Una Francia sconosciuta o L’avventura tra due sponde è il sesto volume dei reportage di Georges Simenon pubblicati da Adelphi dal 2019 a oggi. I cinque articoli qui raccolti uscirono per la prima volta, dal 1931 al 1977, su giornali e riviste come “Vu”, “Figaro illustré”, “Marianne” e “Humanité”. Nella nota che accompagna il volume Ena Marchi ci racconta come il giovane Simenon, venticinquenne, desideri andarsene dalla vita mondana parigina, e che per questo acquisti una piccola barca con cui avventurarsi – in sei mesi, non certo una gita domenicale – per i fiumi e i canali di Francia. La Ginette è lunga appena sei metri, lui e la moglie Tigy, la domestica e amante (ça va sans dire) Boule e il cane Olaf (maestoso quadrupede di 60 chili) sperimentano in quell’anno (è il 1928) le traversie occorrenti per oltrepassare chiuse e dislivelli in territorio dove comandano piloti di chiatte e rimorchiatori, e – soprattutto – i diffidenti guardiani e manovratori delle paratie. Sulla Marna, per esempio, c’è una chiusa ogni dodici chilometri, e a Simenon non possono sfuggire quei personaggi che prima di azionare le manovelle si riempiono ben bene la pipa – bravissime persone, annota, ma che non disdegnano due franchi di mancia. Un mondo di chiatte, a motore e “a cavalli”, che risalgono o che, invece scendono. La Ginette, soprattutto durante i giorni di maltempo, tra pioggia sferzante e fango, sparisce fra i mastodonti che spostano a due chilometri l’ora le loro pance piene di ferro, piombo e carbone.
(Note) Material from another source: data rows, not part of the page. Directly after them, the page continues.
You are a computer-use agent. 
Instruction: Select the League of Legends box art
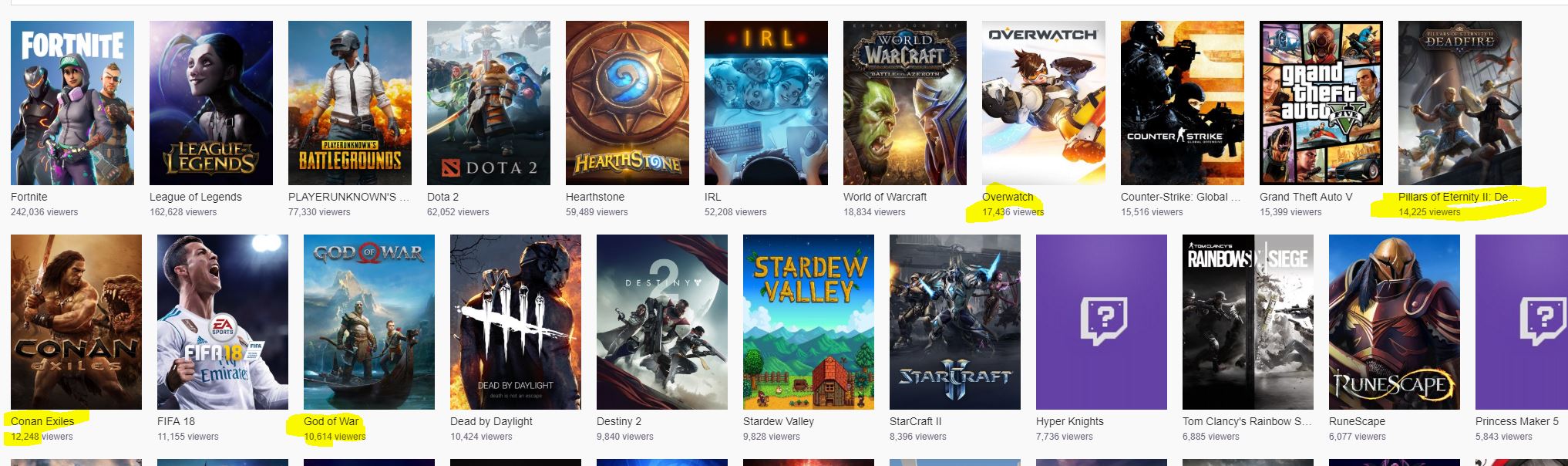point(211,103)
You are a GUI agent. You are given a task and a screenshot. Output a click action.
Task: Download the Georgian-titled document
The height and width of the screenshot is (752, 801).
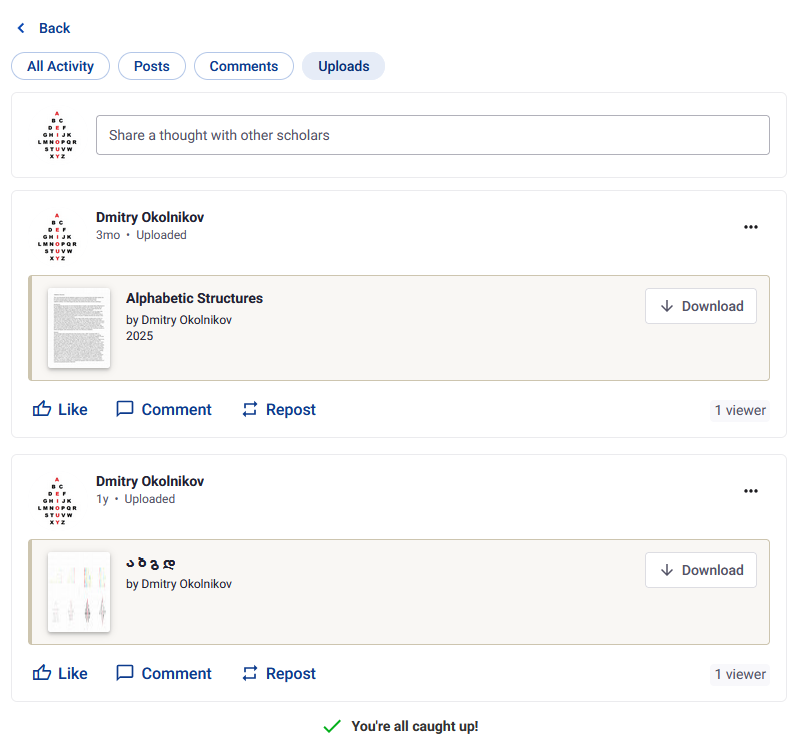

Andare per mare e per canali non è propriamente la stessa cosa, i pescatori non sanno a cosa servono le chiuse, c’è una Francia che non sa cosa significhi veder fuoriuscire dalle paratie «centinaia di tonnellate di acqua gorgogliante», però l’atmosfera di quei viaggi rende orgoglioso Simenon almeno quanto veder funzionare un motore Johnson da tre cavalli e cavarsela a scrivere a macchina sotto un buon tendalino. E affascina, noi lettori di quasi un secolo dopo, leggere spiegazioni particolareggiate di come ottenere permessi di viaggio, e documenti misteriosi dove addirittura il presidente della Repubblica francese ordina, nero su bianco, «… di lasciar passare, di aiutare, ecc. l’imbarcazione Ginette». Per canali si va lenti, si sta attenti a non lasciarci la pelle, letteralmente, capita di dover attraversare un tunnel, una galleria sotterranea lunga circa nove chilometri nell’altopiano di Langres. Nessuna luce che aiuti, solo un’unica alzaia larga sessanta centimetri, e c’è da sperare che nessuno arrivi (infatti è proibito) dalla direzione opposta: «La mattina è il turno di chi sale. Il pomeriggio di chi scende».
Nel 1931 il settimanale “Vu” commissiona a Simenon un reportage, insieme al fotografo Hans Oplatka, dove racconto e immagini sono destinati a ripercorrere il primo viaggio “tra due sponde” sulla Ginette. Possiamo figurarci quel nuovo Tour de France, stavolta compiuto probabilmente sulla famosa Chrysler dello scrittore, attraverso le duecento foto scattate da Hans. Affezione per i luoghi, per i caratteri, per le tecniche a cui Simenon si affiderà nei numerosi viaggi che farà in seguito – e relativi reportage. Quasi una leggenda: allo scrittore “viaggiante” si rivelò nei pensieri un commissario “accettabile” con pipa e bombetta? Potrebbe esser verosimile, ma intanto il lettore qui accetti la visione che scrittore e fotografo riportano affinché sia spiegabile lo sforzo occorrente per capire l’acqua di fiumi e canali (ma anche di mare) «per dominarla senza irritarla».